= Beginning of Section =

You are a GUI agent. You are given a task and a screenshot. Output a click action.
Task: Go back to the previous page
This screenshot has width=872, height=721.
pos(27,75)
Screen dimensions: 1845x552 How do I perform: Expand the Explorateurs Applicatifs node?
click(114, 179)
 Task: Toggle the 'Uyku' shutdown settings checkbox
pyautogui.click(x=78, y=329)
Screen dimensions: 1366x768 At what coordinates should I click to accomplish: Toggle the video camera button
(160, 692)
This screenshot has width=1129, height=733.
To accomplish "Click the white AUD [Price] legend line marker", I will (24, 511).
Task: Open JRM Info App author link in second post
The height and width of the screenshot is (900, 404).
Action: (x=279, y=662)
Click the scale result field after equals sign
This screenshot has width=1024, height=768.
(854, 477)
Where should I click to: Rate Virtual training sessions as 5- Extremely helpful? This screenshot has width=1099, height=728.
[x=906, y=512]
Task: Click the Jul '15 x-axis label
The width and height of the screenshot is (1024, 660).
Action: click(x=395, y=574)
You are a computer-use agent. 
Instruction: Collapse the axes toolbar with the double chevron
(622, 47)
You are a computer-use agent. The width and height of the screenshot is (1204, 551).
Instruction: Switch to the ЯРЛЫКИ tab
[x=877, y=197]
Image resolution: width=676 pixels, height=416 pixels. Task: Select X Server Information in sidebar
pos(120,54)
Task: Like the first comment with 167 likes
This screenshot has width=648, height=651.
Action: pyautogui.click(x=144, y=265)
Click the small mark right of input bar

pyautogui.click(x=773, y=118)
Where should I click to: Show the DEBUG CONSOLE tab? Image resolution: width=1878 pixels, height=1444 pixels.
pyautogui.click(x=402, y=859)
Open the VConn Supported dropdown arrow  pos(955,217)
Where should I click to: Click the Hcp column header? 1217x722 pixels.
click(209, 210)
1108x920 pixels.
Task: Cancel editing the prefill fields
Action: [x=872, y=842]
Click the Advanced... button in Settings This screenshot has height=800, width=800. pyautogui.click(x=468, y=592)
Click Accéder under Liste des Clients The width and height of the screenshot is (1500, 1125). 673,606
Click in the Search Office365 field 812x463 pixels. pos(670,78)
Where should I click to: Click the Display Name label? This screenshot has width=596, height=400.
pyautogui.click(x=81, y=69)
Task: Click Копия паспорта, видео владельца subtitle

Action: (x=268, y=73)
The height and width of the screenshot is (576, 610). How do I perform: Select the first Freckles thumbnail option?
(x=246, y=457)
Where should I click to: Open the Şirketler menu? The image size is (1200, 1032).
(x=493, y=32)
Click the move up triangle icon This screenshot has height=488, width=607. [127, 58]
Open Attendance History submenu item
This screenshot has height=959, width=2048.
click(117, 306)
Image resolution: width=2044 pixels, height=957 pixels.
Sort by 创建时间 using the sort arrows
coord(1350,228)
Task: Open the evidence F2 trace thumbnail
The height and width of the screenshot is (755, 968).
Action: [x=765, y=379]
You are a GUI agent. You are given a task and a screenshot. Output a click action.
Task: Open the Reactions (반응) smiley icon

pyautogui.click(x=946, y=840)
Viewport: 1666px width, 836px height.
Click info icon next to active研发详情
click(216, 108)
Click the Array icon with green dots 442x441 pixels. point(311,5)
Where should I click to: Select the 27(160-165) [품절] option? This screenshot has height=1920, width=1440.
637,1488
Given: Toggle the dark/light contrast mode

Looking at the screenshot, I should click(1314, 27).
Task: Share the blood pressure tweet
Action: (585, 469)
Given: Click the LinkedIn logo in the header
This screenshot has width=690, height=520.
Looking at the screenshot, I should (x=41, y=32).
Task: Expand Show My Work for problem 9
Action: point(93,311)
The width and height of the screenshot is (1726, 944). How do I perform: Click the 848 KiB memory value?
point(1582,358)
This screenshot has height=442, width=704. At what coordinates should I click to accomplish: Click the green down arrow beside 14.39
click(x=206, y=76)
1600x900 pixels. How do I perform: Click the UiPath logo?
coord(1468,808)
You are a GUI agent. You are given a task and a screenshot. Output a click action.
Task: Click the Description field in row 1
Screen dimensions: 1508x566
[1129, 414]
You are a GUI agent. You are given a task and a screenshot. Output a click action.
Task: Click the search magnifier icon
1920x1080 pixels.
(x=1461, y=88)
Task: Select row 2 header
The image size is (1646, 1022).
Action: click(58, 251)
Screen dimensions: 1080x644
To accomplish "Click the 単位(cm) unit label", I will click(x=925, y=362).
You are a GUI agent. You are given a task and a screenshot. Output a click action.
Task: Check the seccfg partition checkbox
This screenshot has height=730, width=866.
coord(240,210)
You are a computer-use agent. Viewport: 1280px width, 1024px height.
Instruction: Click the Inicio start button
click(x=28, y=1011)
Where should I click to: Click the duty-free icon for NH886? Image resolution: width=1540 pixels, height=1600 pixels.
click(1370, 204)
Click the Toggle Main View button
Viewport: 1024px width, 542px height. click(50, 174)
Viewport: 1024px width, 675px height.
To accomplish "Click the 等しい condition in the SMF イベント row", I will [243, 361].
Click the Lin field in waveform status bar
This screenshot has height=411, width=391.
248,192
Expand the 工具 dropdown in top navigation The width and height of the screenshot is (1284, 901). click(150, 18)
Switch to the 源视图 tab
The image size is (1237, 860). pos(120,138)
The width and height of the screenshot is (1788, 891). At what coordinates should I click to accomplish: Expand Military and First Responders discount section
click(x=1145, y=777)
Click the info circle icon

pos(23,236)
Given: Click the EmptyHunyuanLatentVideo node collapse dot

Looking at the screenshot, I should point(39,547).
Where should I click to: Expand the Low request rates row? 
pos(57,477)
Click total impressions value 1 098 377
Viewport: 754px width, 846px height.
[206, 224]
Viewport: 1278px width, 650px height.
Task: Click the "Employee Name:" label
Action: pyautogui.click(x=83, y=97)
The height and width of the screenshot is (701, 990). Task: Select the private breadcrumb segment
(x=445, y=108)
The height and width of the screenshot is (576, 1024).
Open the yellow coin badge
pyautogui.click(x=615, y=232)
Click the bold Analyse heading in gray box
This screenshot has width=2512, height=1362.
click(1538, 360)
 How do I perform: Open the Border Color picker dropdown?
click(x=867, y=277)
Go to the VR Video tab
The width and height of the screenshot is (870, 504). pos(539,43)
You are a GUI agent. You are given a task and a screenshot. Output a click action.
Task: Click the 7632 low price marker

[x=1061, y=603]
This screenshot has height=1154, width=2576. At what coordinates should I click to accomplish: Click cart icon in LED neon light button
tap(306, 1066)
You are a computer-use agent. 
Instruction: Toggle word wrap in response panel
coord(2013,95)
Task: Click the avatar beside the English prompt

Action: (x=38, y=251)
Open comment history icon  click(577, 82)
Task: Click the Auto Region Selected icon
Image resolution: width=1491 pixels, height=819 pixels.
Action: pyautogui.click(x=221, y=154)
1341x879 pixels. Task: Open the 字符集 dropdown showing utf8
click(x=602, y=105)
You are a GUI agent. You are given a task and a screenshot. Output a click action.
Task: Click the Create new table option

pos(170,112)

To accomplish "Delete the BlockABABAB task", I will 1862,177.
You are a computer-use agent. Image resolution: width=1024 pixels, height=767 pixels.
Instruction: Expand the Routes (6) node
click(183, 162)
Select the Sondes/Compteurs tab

= End of Section =

[What is needed] The response must hold only the lines above from the line with "Open Attendance History submenu item" through the line with "Task: Open the evidence F2 trace thumbnail", each copied exactly, both ends kept.

[Completed task]
Open Attendance History submenu item
This screenshot has height=959, width=2048.
click(117, 306)
Image resolution: width=2044 pixels, height=957 pixels.
Sort by 创建时间 using the sort arrows
coord(1350,228)
Task: Open the evidence F2 trace thumbnail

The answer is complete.